Tal sobreoferta en el mercado internacional llevaría a la caída de precios, al contrabando y a la contracción de las producciones locales. Pero como estamos viviendo tiempos de proteccionismo que van más allá de esas dos coyunturas, los efectos que se avizoran serían más, directos e indirectos, tan inesperados como indeseados.

Veamos la llamada guerra comercial entre EE.UU. y China, que esta semana registra la masiva cancelación de órdenes de compra de soya norteamericana por parte de sus clientes asiáticos, a la espera de que el gobierno comunista decida imponer un anunciado arancel del 25 por ciento.

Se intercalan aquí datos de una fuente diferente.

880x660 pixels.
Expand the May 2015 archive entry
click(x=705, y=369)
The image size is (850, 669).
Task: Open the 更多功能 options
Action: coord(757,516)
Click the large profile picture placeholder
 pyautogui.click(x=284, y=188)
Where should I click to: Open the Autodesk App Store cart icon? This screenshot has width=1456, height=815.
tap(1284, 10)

¿Y a nosotros qué con eso? Pues quedarían sin destino 40 millones de toneladas anuales de soya estadounidense, que en un primer momento podría ser ofertada más barata para nuestros países importadores. El perjuicio lo sentirían los avicultores de los otros grandes exportadores de la oleaginosa en nuestro continente, Brasil y Argentina, donde por la demanda china subiría el precio interno de este importante insumo.

Además, es de esperarse que las cotizaciones generales del maíz amarillo duro suban un poco, pues los suramericanos preferirán sembrar mucha más soya y los estadounidenses, más del cereal. Es claro también que la devaluación creciente que hemos visto en las últimas semanas en Argentina, Brasil, Colombia y México restará competitividad en el negocio avícola por los insumos y bienes de capital importados.

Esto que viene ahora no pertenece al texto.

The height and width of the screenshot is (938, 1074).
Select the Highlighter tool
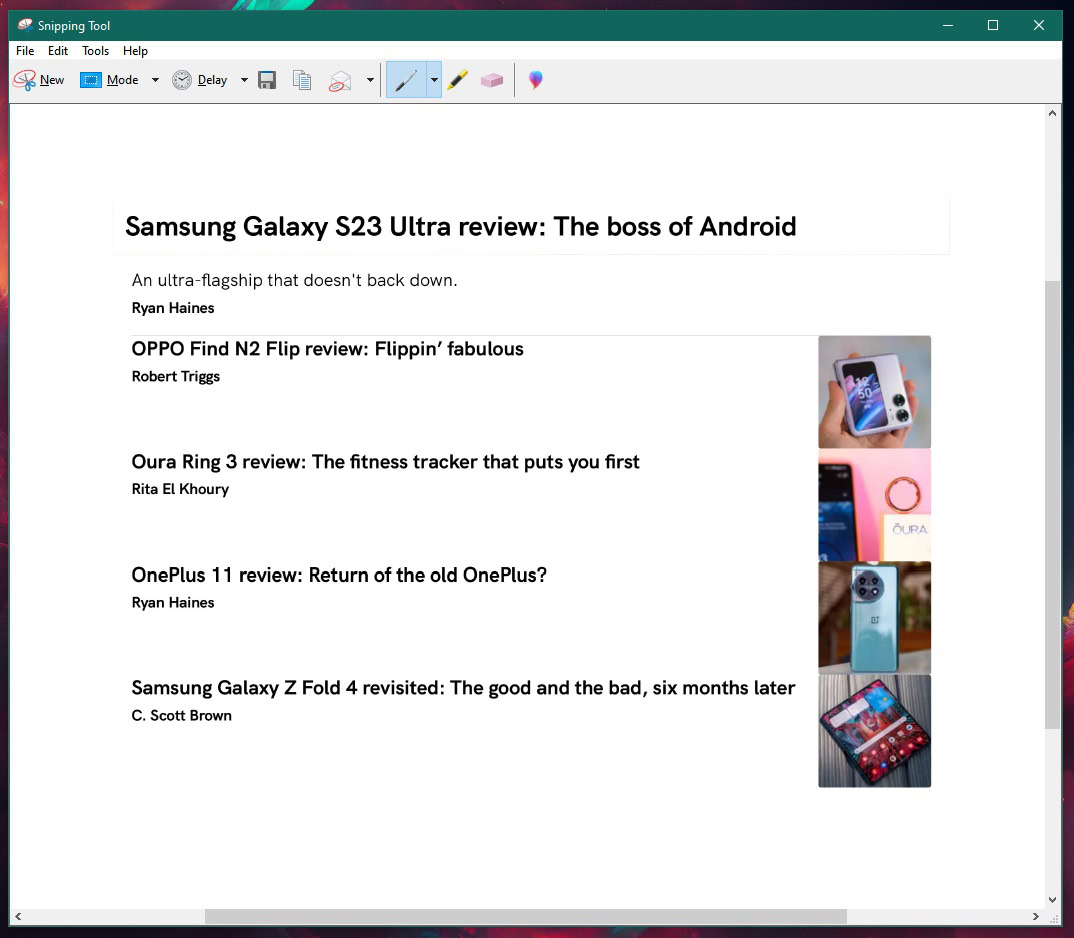458,80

En el global, todos en Latinoamérica sentiremos la resaca que quedará de estas guerras comerciales iniciadas por la Casa Blanca, pues los expertos no descartan que la mayor economía del mundo entre como consecuencia en una recesión. Ahí sí el daño será parejo para todos. No más en Colombia, analistas calculan que por cada punto adicional de crecimiento económico en EE.UU., ese país andino podría esperar 0.27 puntos de mayor expansión.

Con un EE.UU. sin crecimiento, será muy difícil para nuestras economías avanzar, causando una retracción mayor en la demanda de bienes de todo tipo, hasta de los alimentos.